Sometimes I have to stop and wonder why I’m so lucky.
“Thank you,” I said.
And as I made my way back into the waiting room, there was the Old Man waiting for me, saying, “So you didn’t die? Too bad. I wanted all your stuff!” because he knows, more than anybody else here, how you deal with the never ending fight with your body, with the world, with failure and rebirth:
Humor and sarcasm.
I am so lucky.
When I came home and sat down with Stephanie and her mother-in-law at the table, I owed up to it, I told them, “I know this is a lesson. I know it’ll happen again unless I learn it.”
“People need people,” Steph’s mother-in-law said. “It’s really OK. It’s how we survive. We need each other.”
But I don’t want to need anything. I don’t want anyone to need me. I want something else, some phantom strength; I want to be a superhero.
But the person I want to be isn’t human.
I went to bed and rearranged everything and made sure the laptop extension cord can reach the bed and put the phone next to me and the hard candy near by and settled in for a long weekend of meals in bed and writing.

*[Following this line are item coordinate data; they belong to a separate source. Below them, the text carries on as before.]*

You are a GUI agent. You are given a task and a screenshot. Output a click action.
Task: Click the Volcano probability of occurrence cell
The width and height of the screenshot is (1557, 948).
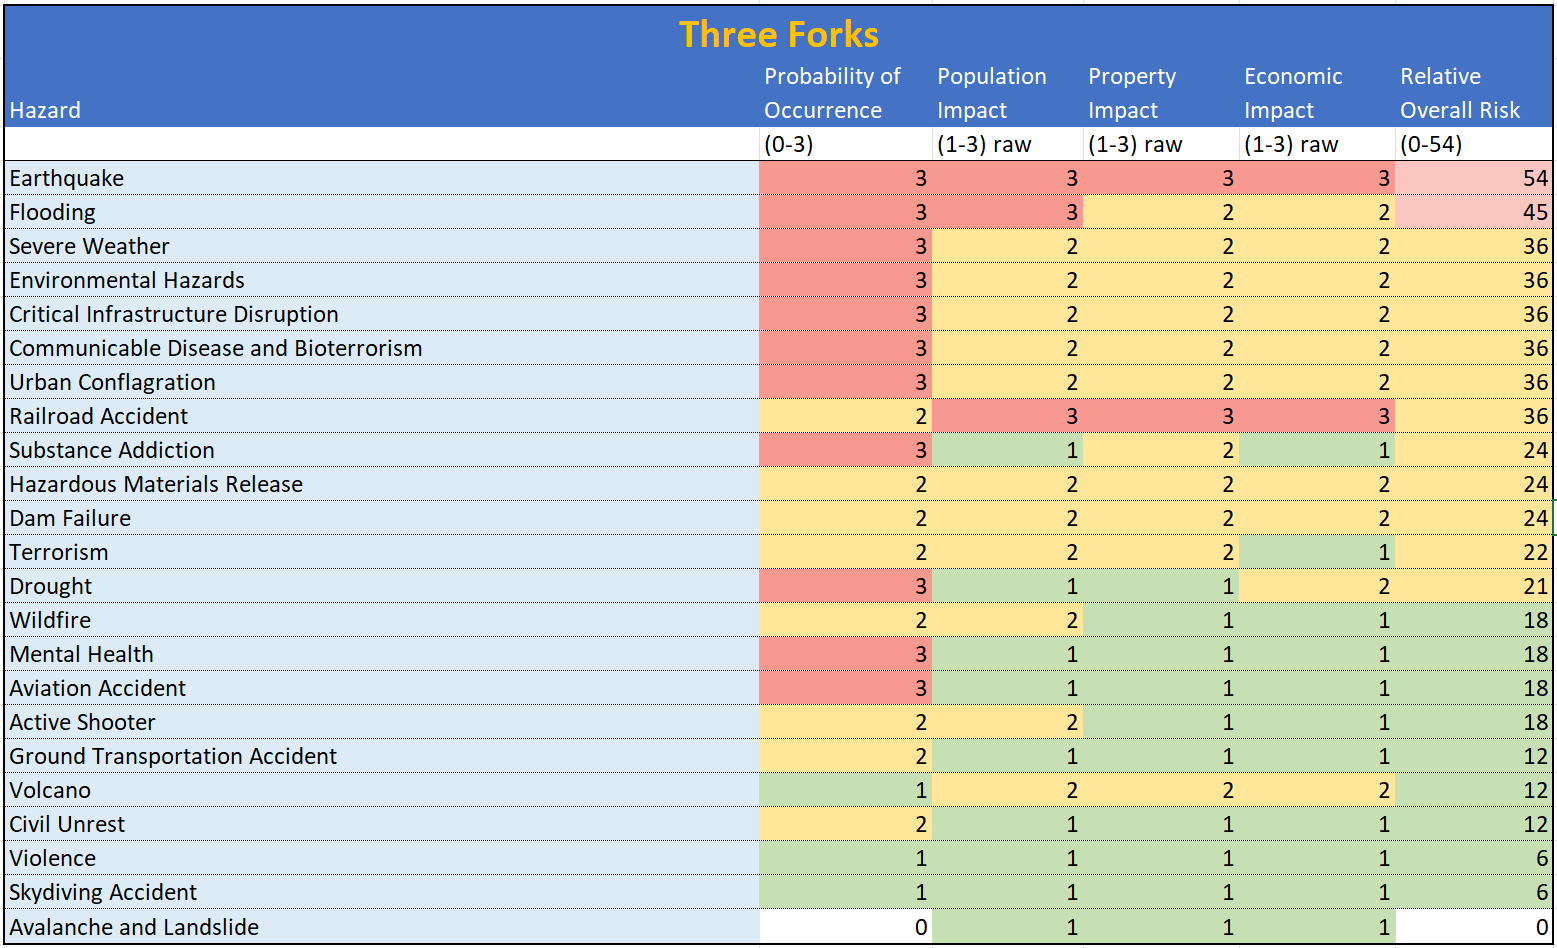tap(845, 790)
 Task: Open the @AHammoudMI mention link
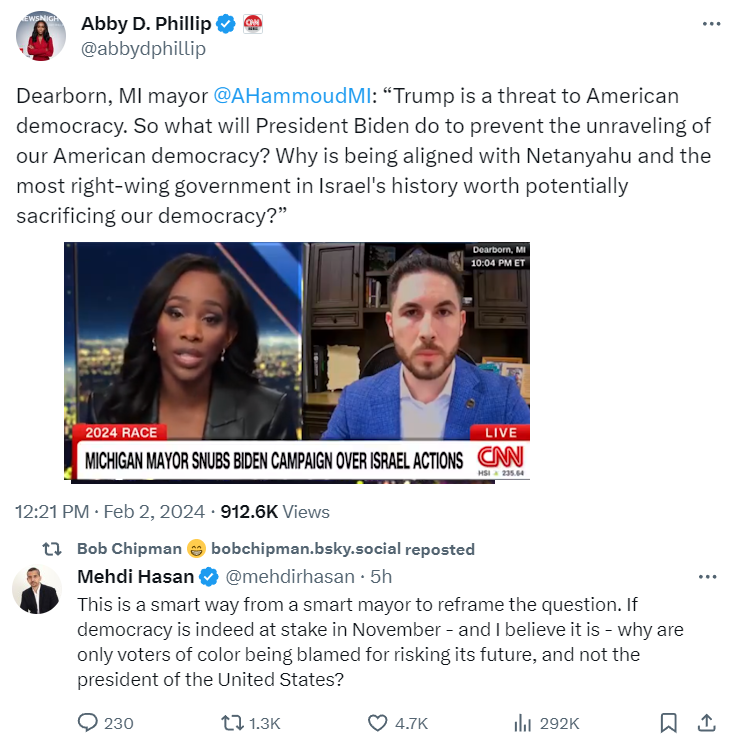coord(292,96)
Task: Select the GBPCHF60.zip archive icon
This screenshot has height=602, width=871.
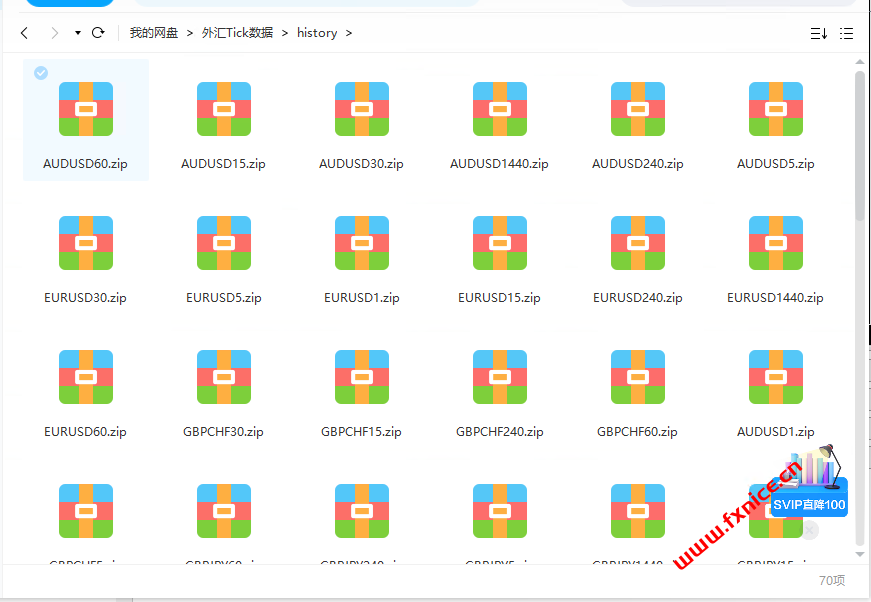Action: coord(638,377)
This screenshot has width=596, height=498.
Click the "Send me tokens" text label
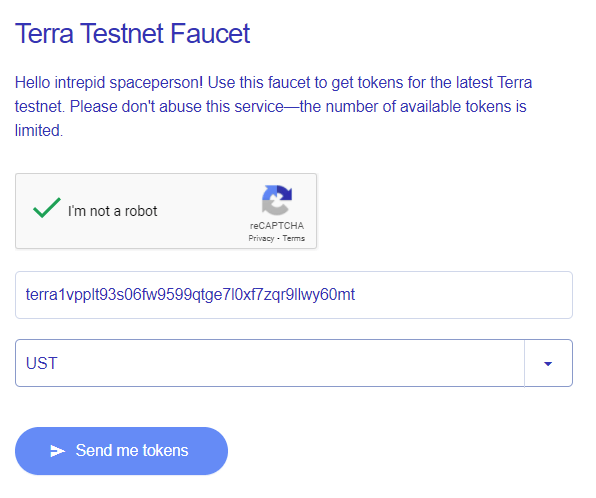[132, 450]
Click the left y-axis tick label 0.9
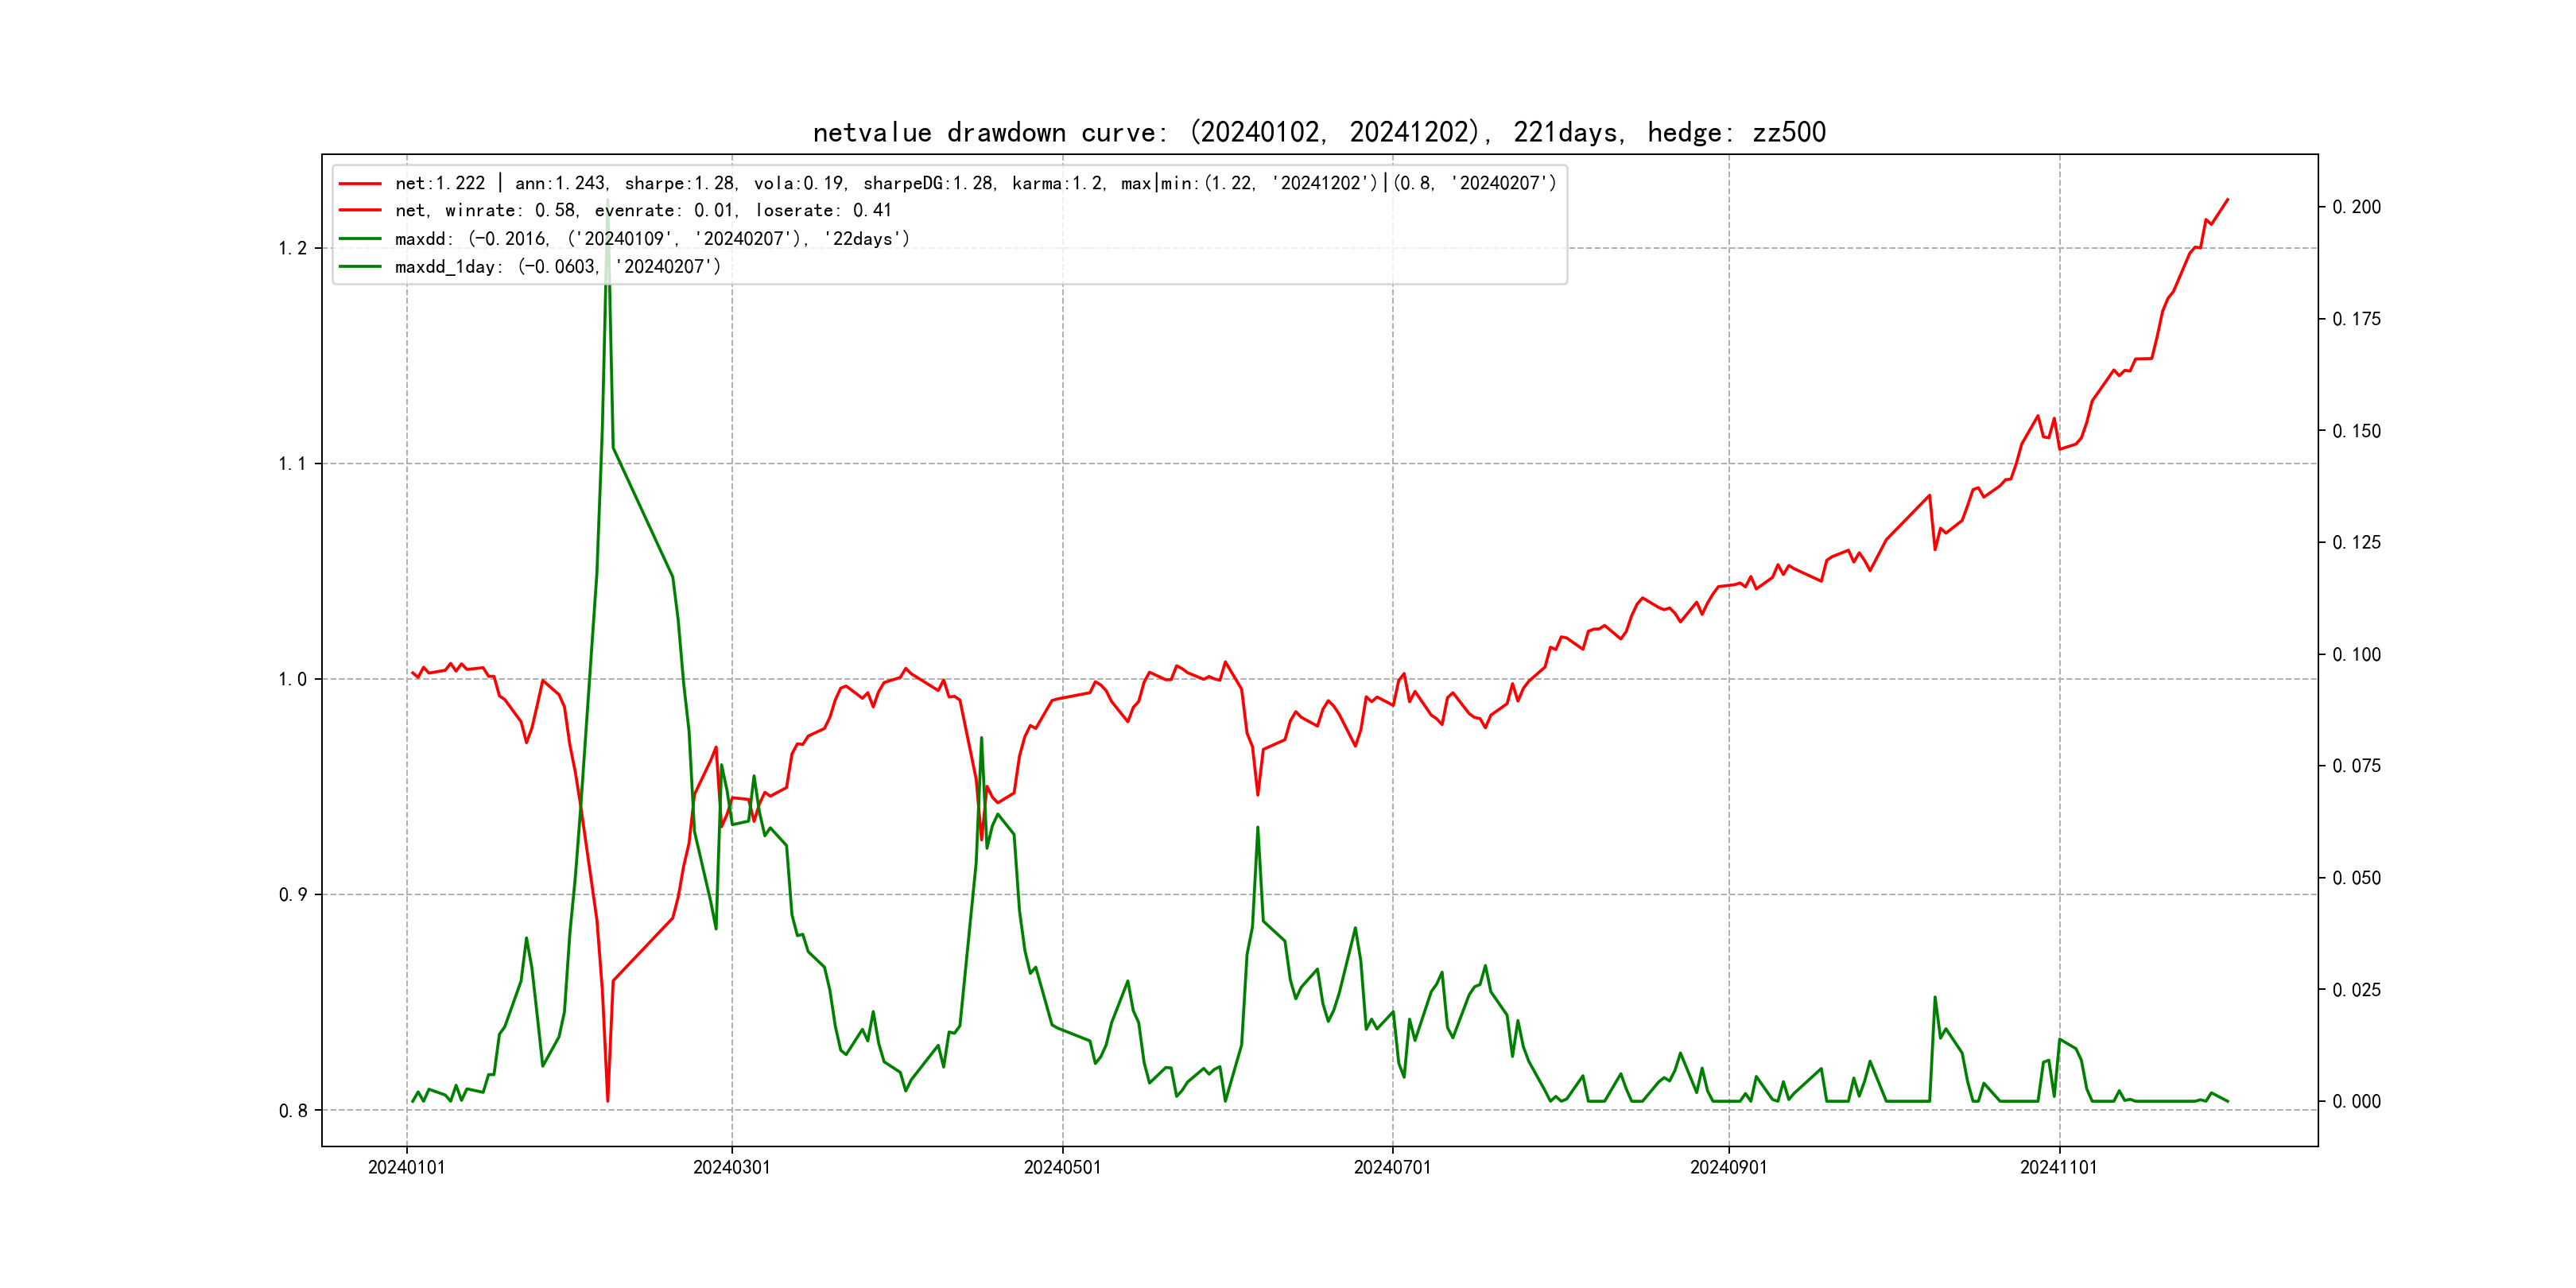Image resolution: width=2576 pixels, height=1288 pixels. coord(292,895)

Writing in a world about a woman who thinks she lives, somehow, outside of the world, apart from it, a woman who believes she can live without love, while her body breaks down around her.
At least I have no illusions about where my core emotional story arcs come from.
There’s not much else to think about when you’re staring at the ceiling in the emergency room.
Except maybe that hot X-ray tech.
And my surprising ability to squeeze out just one more breath of life, just a little bit longer.